Историография, занимающаяся любым столетием человеческой истории, в некотором смысле политизирована и «связана с оценкой политической реальности», потому что историк не может быть независим от времени, культуры и общества, к которым принадлежит. Настоящий историк (о других типажах говорить не будем) субъективно, конечно же, стремится к истине, а не к следованию сиюминутной политической конъюнктуре. Но историографический анализ его труда (особенно если его проведут лет через пятьдесят после опубликования) наверняка покажет, как характерные обстоятельства, в которых жил автор, повлияли на его интерпретацию прошлого. Конечно, связь с «оценкой политической реальности» не обязательно должна быть прямолинейной. Так, в позднесоветские времена студенты-историки уходили в античники, медиевисты и византинисты не в последнюю очередь потому, что хотели подальше держаться от окружавшей их социалистической реальности. Разве такой профессиональный эскапизм не являлся вполне определенной «оценкой политической реальности»? Вот только уловить эту оценку будущим историкам будет, боюсь, непросто. Впрочем, верно и обратное: политические конъюнктурщики от истории встречались и встречаются не только среди специалистов по XX веку. Если сегодня перечитать школьные и вузовские советские учебники по истории что Древнего мира, что западного Средневековья, что Древней Руси, идеологические клише и отсылки к официальным ценностям советского режима будут встречаться чуть ли не на каждой странице. Подобно тому, как Ветхий завет, по мнению богословов, насыщен префигурациями новозаветной драмы, «досоветская история» всячески отсылала к истории советской — на уровне понятийного аппарата, обозначения и описания параметров «исторического процесса», отбора тем, сюжетов и героев, выстраивания иерархии между ними и, разумеется, их интерпретации. Так что материя исторического знания у медиевистов и у историков Новейшего времени сама по себе не различается. Различаются лишь конкретные историки, независимо от предметной специализации, — и притом не только по уровню профессионализма, но, что не менее важно, и по этическим установкам.

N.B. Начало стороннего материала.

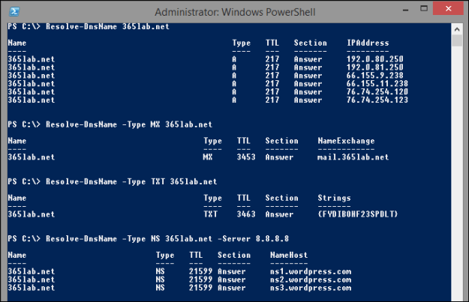Click the Strings column header

334,198
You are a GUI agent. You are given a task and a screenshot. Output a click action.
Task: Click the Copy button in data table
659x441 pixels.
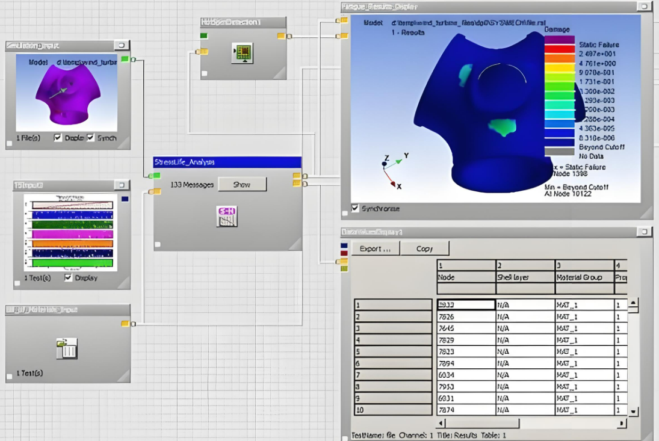tap(424, 248)
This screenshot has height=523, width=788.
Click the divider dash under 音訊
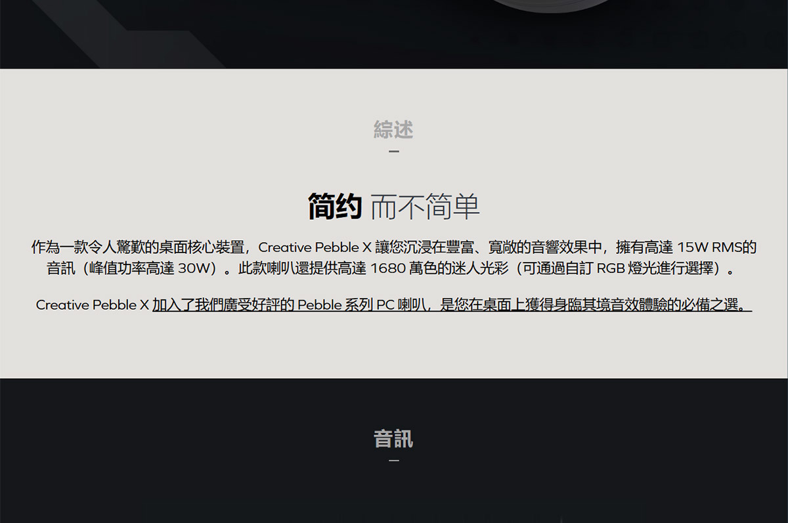click(393, 462)
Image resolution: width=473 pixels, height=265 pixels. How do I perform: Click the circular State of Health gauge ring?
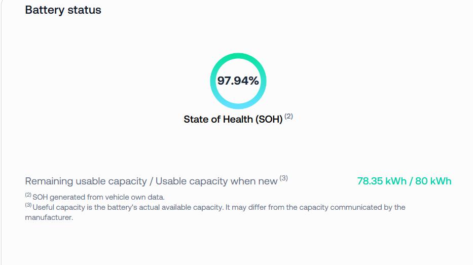coord(238,81)
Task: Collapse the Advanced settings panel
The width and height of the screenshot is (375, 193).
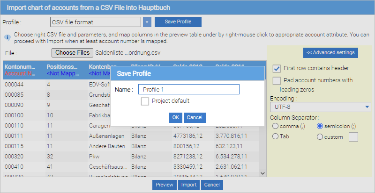Action: 330,52
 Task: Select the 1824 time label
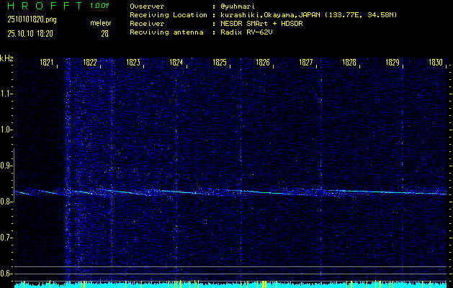click(x=176, y=63)
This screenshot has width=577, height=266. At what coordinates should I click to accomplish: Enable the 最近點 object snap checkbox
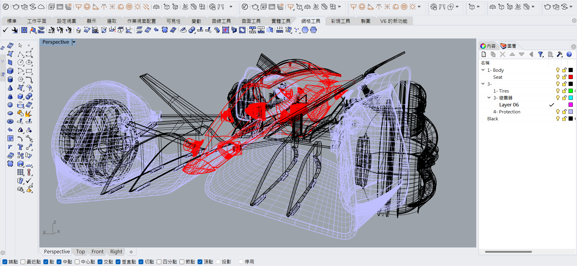(x=23, y=262)
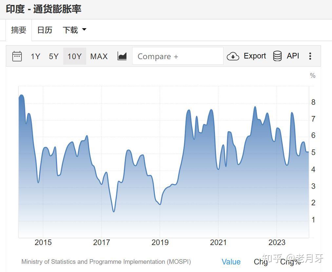Open the 日历 tab
This screenshot has height=272, width=332.
44,30
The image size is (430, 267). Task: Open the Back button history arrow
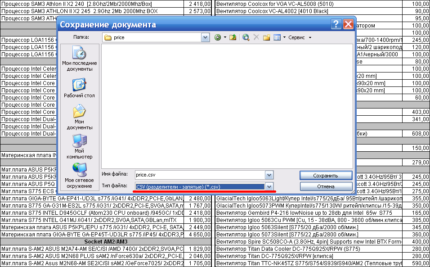pyautogui.click(x=224, y=37)
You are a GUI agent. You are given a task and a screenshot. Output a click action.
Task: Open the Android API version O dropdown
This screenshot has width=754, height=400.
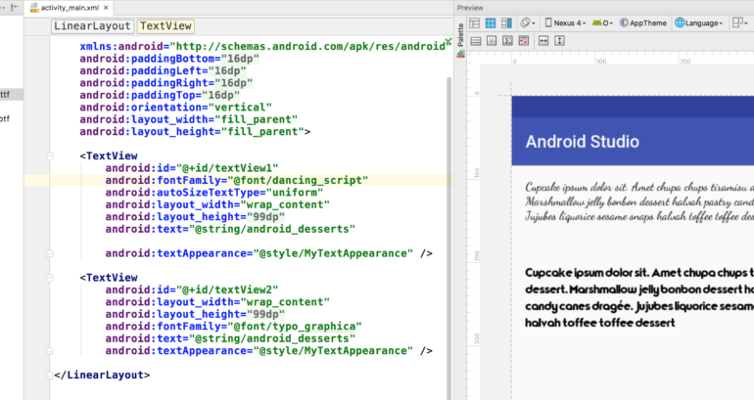point(602,22)
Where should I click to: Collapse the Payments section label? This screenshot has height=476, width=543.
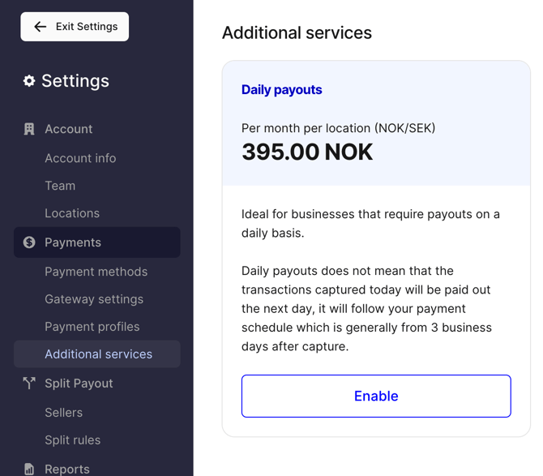pos(73,242)
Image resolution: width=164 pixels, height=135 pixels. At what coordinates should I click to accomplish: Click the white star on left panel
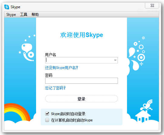[x=20, y=52]
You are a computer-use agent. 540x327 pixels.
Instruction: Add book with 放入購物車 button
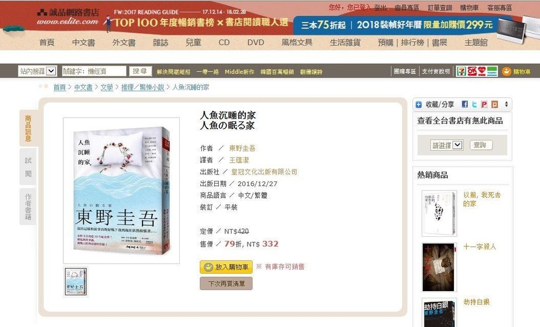coord(226,267)
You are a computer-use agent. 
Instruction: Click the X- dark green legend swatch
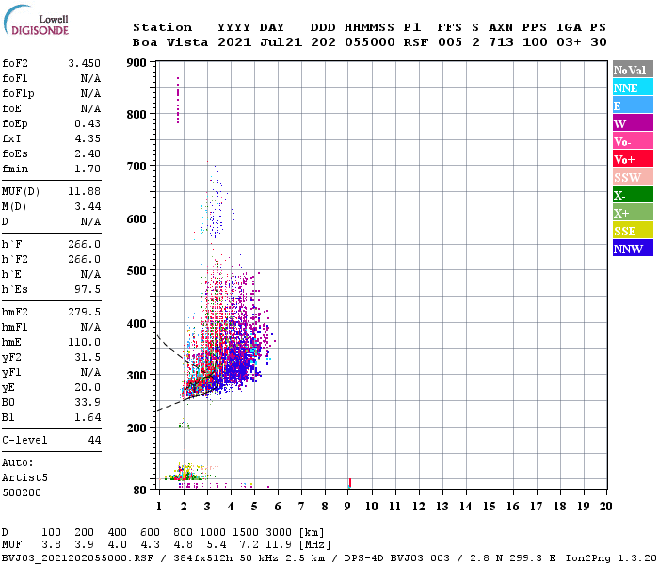633,195
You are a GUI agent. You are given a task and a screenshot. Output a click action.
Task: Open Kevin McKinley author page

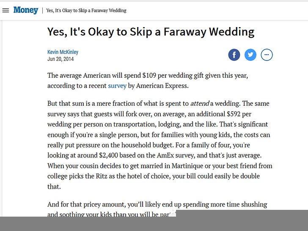click(x=63, y=52)
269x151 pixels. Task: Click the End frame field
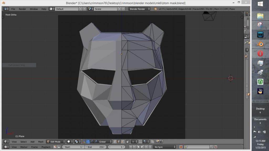(x=96, y=147)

А «наука история» — она одна и та же, и нет причин, почему медиевист не мог бы внести посильный вклад, например, в историю Второй мировой войны [1].

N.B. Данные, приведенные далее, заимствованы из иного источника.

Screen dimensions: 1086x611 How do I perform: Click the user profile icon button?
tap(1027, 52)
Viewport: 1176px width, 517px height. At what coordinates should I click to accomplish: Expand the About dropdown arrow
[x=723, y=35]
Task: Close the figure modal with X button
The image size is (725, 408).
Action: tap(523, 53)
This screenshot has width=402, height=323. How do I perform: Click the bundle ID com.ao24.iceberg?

Каковы для вас итоги данной конференции, что продуктивно именно для вашей профессиональной работы?
Прежде всего я убедился в том, что Вторая мировая война и у нас в стране действительно превращается в предмет исторических исследований. Еще совсем недавно она таковым не являлась, несмотря на большое количество историков, получавших зарплату за то, что они вроде бы ее изучали. Победа в Великой Отечественной войне была краеугольным камнем идентичности советского человека — причем в большей степени, чем Великая Октябрьская Социалистическая революция и Гражданская война. Идеологические основы собственного общества обычно всерьез не анализируют, — чтобы основы не зашатались, а вместе с ним и все общество. В данном случае последовательность оказалась иной: распад советской идентичности в 90-е годы открыл дорогу к нормальному историческому изучению войны, а не изучение войны привело к кризису и распаду советской идентичности (что тоже могло бы случиться при других обстоятельствах). Поэтому для меня конференция была интересна прежде всего как проявление начавшейся, наконец, глубокой трансформации российской историко-культурной памяти. Переформатирование же исторической памяти, сопровождающее (а отчасти и определяющее) смену общей социальной идентичности, затрагивает так или иначе наши отношения со всем прошлым, не исключая и Средневековье.